Les conditions de l'article L312-1-2 sont en réalité hiérarchisées. Ce n'est qu'en l'absence de dispositions législatives expresses ou de consentement de la personne concernée que l'administration peut anonymiser la donnée pour la publier. La CADA, dans un avis de 2012116(*), précise que si la publication est prescrite par une disposition législative, alors l'information ne peut être anonymisée. En effet, l'une des conditions principales de l'article L312-1-2 du Code des relations entre le public et l'administration serait alors remplie : le fondement légal.
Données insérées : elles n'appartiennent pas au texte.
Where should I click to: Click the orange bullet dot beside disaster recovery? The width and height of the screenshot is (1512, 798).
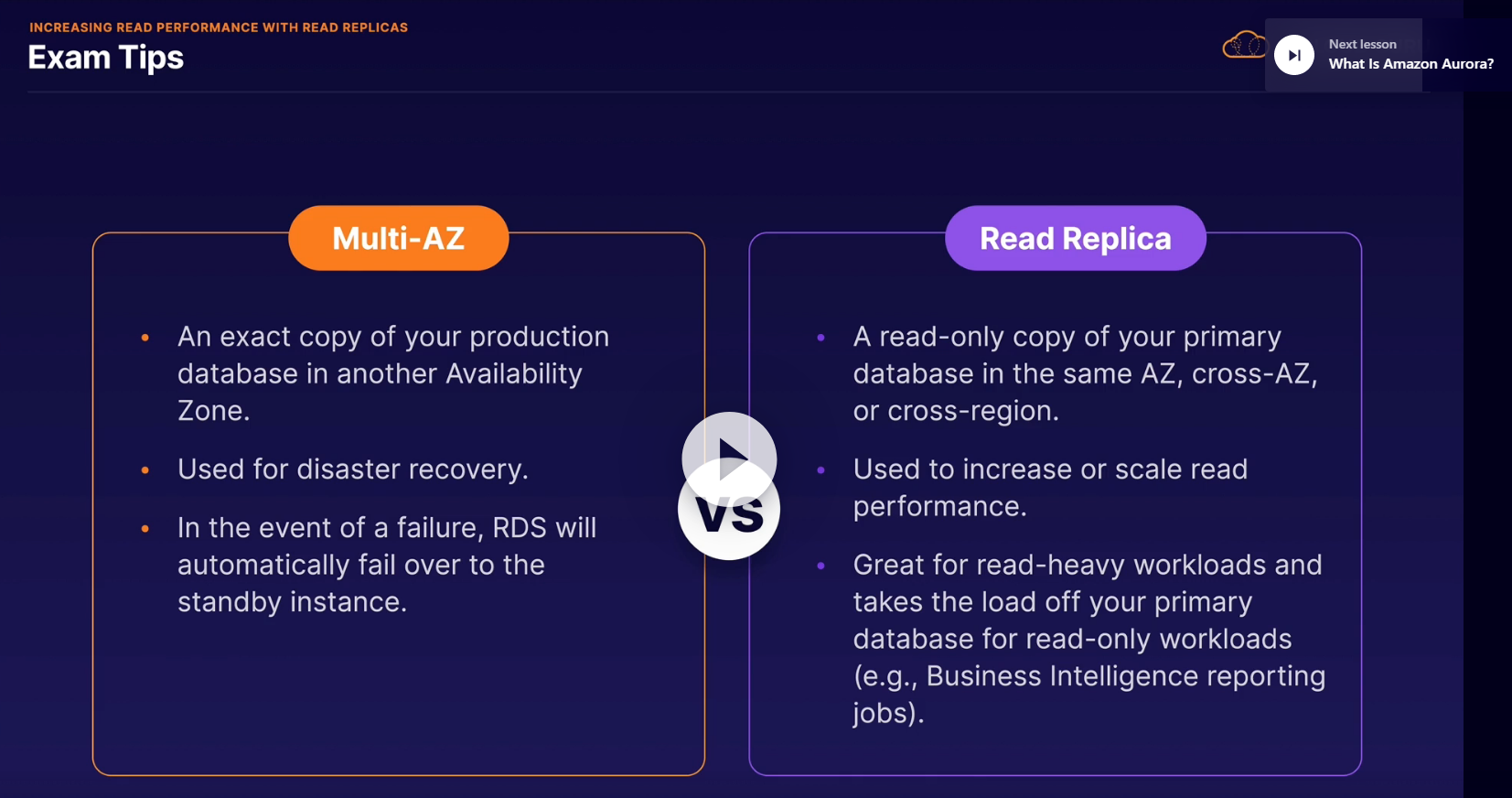[145, 470]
Ainsi, pour la communication de données pouvant porter atteinte à la vie privée, l'administration doit tâcher d'occulter ou de détacher ces données des autres informations publiques tandis que pour la publication de données personnelles, l'administration doit d'abord vérifier si la personne concernée n'a pas consenti à cette publication ou s'il n'existe pas une disposition législative prescrivant une telle publication avant de rendre anonymes ces données personnelles.

Concernant la communication de données pouvant porter atteinte à la protection de la vie privée, l'enjeu n'est pas nécessairement de rendre impossible l'identification de la personne concernée, mais d'éviter cette atteinte. Ainsi, le texte évoque l'occultation et la disjonction. Ces deux procédés permettent de communiquer les données sans que les informations ne puissent porter atteinte à la vie privée de la personne. Peu importe que la personne reste identifiable. L'anonymisation des données personnelles avant publication, au contraire, a pour fonction essentiellede rendre impossible l'identification de l'individu.

Y-a-t-il alors une distinction à établir entre l'occultation et l'anonymisation ? Il semblerait plutôt que la différence entre les deux notions soit une différence de degré et non de nature. L'anonymisation est irréversible, l'occultation ne l'est pas. En effet, l'intéressé peut demander à se voir communiquer les informations le concernant et qui sont susceptibles de porter atteinte à sa vie privée. L'administration devra alors lui fournir l'information totale. En revanche, si un tiers fait la même demande, l'administration ne pourra lui fournir qu'une information partielle. L'anonymisation des données dépend alors de l'identité du demandeur.Pour la publication en ligne de données à caractère personnel, cette diffusion sera nécessairement anonymiséepour tous et ce, de façon irréversible.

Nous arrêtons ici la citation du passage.